Stacey Morrison says travel comes naturally to New Zealanders, writes Stephanie Holmes.
Stacey Morrison is quite possibly the busiest woman in New Zealand. Not only does she co-host The Hits Drive Show with Mike Puru, she's also an ambassador for the New Zealand Breast Cancer Foundation, a best-selling author, a teacher at Massey University, and mum to three children.
And somehow, among all that, she still manages to fit in a healthy love of travel. From her first overseas trip to Japan as high-school exchange student, to family holidays in Hawaii, to eye-opening trips to Russia, Stacey has loved — and learnt a lot — from seeing the world.
Speaking to me and co-host Tim Roxborogh for the new episode of Trip Notes — our fortnightly travel podcast — Stacey says a love of travel is a natural part of the DNA of all New Zealanders.
"We have the voyager spirit in us because we all descend from, or are someone, who has travelled to get here," she says. "I do think it's a unifying spirit of New Zealanders at our best.
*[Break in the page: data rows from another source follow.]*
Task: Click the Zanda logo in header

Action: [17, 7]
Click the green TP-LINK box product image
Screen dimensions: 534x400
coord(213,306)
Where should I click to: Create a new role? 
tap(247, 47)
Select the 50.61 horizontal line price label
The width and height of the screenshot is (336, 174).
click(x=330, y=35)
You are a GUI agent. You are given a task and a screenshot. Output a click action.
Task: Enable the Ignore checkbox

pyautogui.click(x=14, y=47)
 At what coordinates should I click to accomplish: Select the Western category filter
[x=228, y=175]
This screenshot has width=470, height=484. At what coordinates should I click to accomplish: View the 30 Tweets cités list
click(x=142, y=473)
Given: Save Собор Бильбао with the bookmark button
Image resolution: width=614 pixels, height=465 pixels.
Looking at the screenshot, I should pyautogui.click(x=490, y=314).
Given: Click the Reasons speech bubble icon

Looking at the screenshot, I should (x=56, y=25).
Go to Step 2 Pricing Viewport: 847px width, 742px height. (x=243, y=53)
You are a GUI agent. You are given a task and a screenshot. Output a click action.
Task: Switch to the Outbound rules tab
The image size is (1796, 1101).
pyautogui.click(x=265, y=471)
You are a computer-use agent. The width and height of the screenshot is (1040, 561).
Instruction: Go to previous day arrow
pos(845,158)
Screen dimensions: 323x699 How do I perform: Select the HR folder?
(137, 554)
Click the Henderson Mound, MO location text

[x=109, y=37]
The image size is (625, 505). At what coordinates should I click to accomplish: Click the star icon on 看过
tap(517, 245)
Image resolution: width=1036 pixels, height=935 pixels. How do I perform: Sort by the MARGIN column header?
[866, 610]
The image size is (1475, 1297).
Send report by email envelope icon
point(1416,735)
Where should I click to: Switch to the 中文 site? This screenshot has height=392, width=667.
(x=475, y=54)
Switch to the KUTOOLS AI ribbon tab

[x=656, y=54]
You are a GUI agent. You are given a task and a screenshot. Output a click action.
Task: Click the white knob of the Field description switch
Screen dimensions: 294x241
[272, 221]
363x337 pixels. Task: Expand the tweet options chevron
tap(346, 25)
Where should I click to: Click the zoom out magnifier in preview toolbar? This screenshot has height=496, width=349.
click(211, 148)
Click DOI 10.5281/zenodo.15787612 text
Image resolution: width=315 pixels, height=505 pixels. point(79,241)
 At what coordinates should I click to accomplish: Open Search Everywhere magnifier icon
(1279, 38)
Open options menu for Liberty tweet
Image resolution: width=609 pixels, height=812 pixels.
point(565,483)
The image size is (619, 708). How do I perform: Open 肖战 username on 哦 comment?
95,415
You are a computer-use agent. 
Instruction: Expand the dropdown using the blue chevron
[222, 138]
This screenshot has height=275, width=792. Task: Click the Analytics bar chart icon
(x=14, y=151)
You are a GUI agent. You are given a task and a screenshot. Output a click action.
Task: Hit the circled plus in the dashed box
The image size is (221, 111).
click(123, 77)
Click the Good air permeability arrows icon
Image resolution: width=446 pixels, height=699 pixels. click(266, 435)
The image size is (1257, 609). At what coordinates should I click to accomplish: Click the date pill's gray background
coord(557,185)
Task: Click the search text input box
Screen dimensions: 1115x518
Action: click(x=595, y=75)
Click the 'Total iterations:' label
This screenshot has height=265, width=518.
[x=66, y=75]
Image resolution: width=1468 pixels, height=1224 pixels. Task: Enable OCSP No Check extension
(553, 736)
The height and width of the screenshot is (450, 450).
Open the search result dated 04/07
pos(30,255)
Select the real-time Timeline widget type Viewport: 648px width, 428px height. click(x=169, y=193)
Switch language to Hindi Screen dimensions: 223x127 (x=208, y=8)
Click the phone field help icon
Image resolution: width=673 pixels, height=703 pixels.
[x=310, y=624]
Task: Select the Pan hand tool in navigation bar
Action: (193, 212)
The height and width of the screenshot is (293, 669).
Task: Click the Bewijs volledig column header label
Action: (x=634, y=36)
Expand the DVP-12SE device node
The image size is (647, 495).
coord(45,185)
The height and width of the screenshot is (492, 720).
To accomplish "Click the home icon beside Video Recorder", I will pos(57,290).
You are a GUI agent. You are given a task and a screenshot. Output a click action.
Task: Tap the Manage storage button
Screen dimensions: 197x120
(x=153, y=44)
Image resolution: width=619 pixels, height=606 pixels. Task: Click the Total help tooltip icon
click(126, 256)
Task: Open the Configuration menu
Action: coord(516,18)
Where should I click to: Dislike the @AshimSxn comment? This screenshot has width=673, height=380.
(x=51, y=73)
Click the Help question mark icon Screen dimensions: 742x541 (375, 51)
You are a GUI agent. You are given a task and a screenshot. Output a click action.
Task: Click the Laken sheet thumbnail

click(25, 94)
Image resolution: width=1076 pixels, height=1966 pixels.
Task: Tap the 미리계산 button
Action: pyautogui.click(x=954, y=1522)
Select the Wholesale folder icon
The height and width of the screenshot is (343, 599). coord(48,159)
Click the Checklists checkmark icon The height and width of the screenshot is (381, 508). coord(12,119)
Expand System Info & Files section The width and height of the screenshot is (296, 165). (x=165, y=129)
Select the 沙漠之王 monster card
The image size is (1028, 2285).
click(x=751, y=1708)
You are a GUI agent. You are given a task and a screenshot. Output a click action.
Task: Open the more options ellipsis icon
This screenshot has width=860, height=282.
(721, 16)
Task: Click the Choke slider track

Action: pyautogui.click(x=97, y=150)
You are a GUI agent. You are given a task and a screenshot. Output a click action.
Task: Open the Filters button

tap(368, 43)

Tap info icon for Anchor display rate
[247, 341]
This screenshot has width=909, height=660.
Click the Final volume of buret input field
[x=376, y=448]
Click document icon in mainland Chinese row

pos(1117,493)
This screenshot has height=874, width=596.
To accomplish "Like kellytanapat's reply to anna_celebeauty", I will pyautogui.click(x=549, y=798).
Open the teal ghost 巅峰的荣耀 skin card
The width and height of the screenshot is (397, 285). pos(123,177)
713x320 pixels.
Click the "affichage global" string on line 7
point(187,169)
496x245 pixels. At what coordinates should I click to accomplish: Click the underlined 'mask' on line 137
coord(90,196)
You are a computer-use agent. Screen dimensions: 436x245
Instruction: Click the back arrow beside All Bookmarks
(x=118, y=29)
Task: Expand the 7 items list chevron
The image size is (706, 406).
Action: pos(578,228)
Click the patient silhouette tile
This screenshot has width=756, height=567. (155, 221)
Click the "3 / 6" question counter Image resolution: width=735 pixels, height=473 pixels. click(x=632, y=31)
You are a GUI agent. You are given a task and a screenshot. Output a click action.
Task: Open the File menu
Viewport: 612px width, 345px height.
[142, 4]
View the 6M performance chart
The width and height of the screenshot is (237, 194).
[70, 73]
We are adventuresome and I've always wanted to embrace that."
In the meantime, here are some of her travel highlights:
"That was my first opportunity to learn a foreign language. I learned Japanese before I learnt Māori . . . My host family took me everywhere. I lived in Utsunomiya and that's about 100km north of Tokyo, in Tochigi. They took me to Hiroshima, Kyoto . . . we were really blessed and lucky.
"One of the things I really learnt was about resilience and how to look after yourself when you're homesick . . . and I'm really grateful for that."
"What we discovered is that we would speak Māori, and they would speak Hawaiian and we found that in between there was enough that we could understand each other . . . So you see likeness, but also appreciate difference."
"It wasn't my idea, but my sister chose for us to go to the Magic Mike show. Funnily enough, we actually decided spontaneously to renew our vows that day. So we both remarried our husbands and then took off to the Magic Mike show. It was a hens' party in reverse."
"My husband was performing there with Moana and the Tribe. We were staying at the New Zealand embassy, so we were very fortunate. It was so cold though, you could barely go outside. We saw a billionaire launch his book inside the embassy and he had a harem of women, who all looked like supermodels — something like the Addicted to Love, Robert Palmer video. But the billionaire couldn't deal with the fact that two Māori men were there with their tops off doing haka and all the women were fawning — that was our own version of Magic Mike — so he just had a big sulk, turned around and left."